## Exercise brief
Without pictures, repeat exactly the lines from the one containing "Instruction: Click the" through the end of the entries.

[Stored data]
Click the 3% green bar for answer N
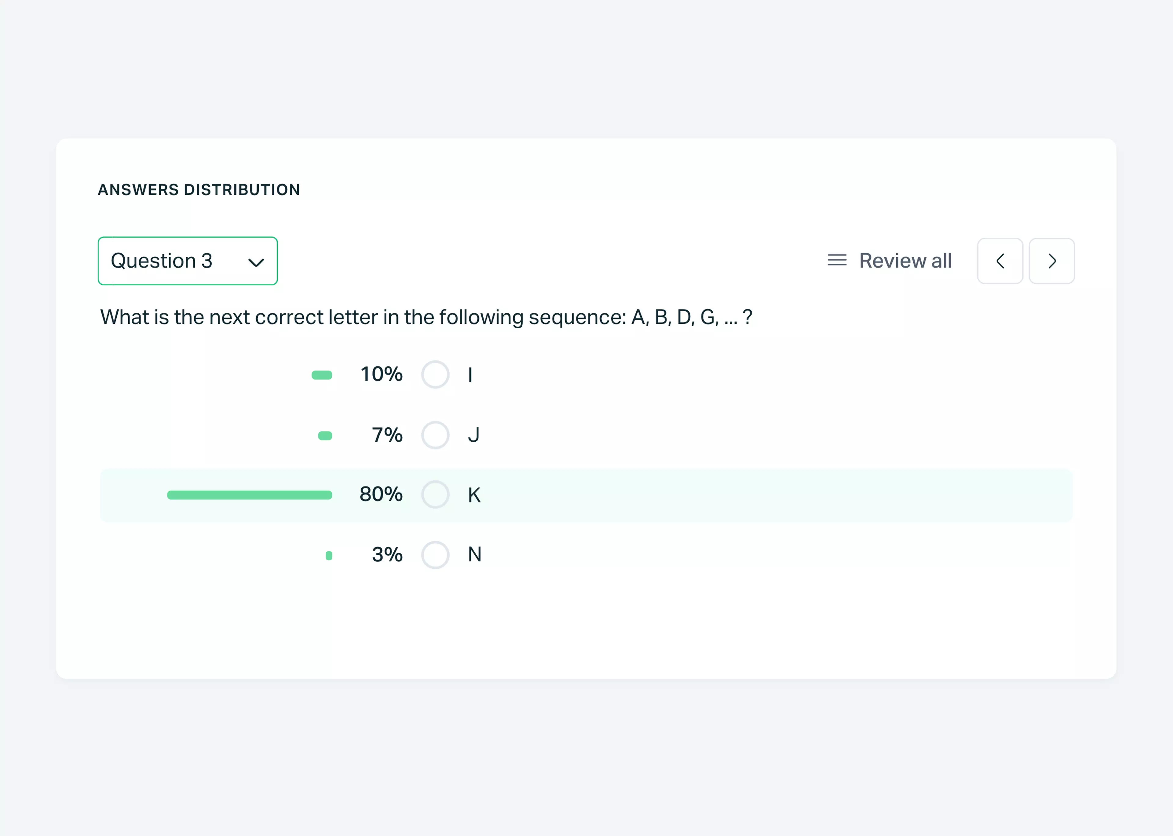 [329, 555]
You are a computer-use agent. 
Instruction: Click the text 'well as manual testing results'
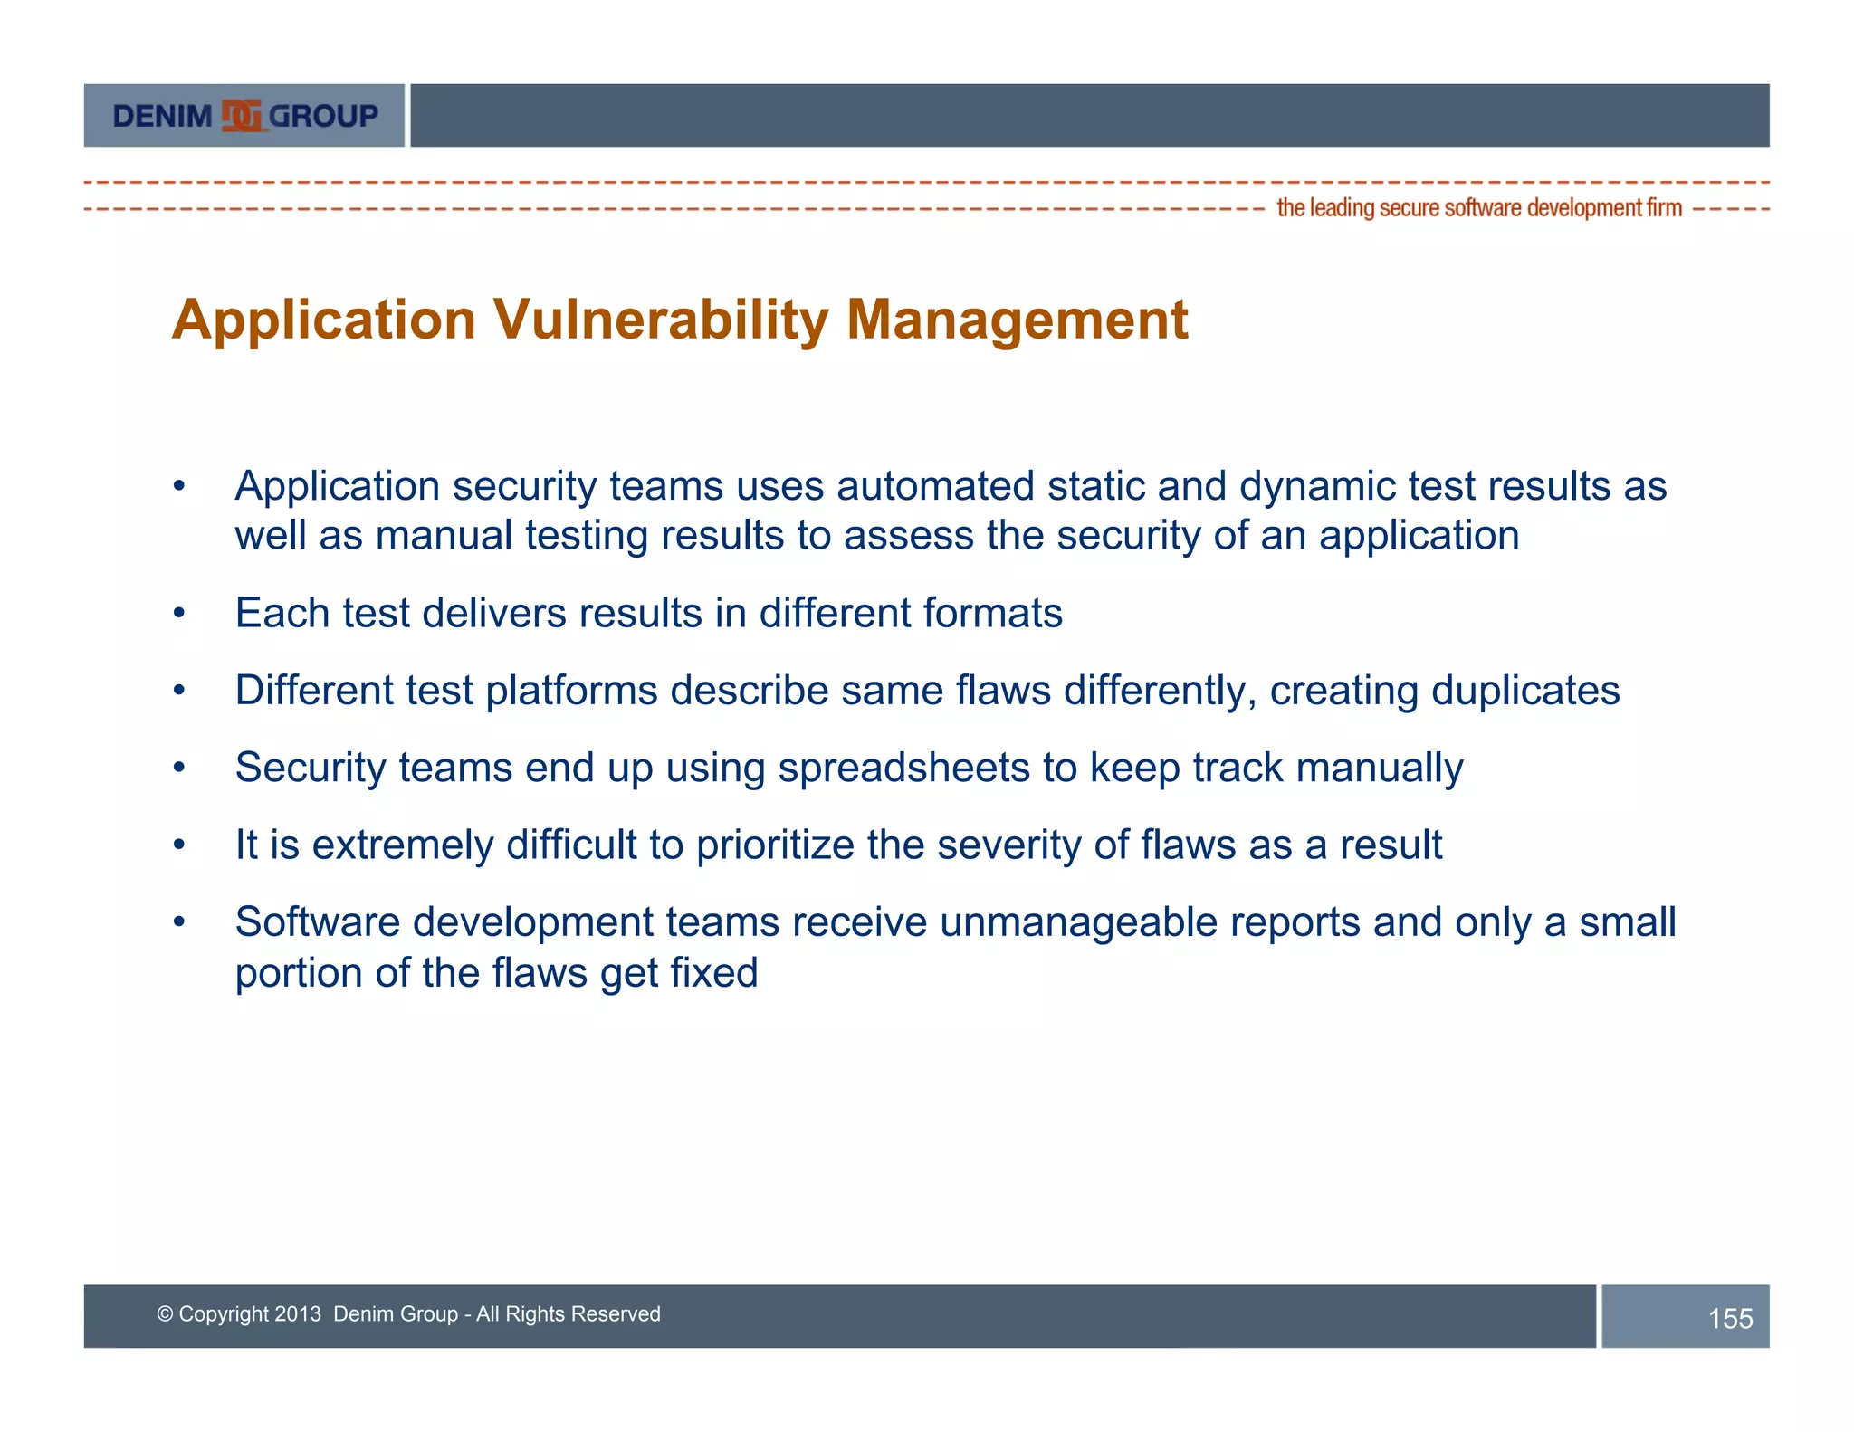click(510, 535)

## Solution for this problem
Instruction: Click the text 'well as manual testing results'
click(510, 535)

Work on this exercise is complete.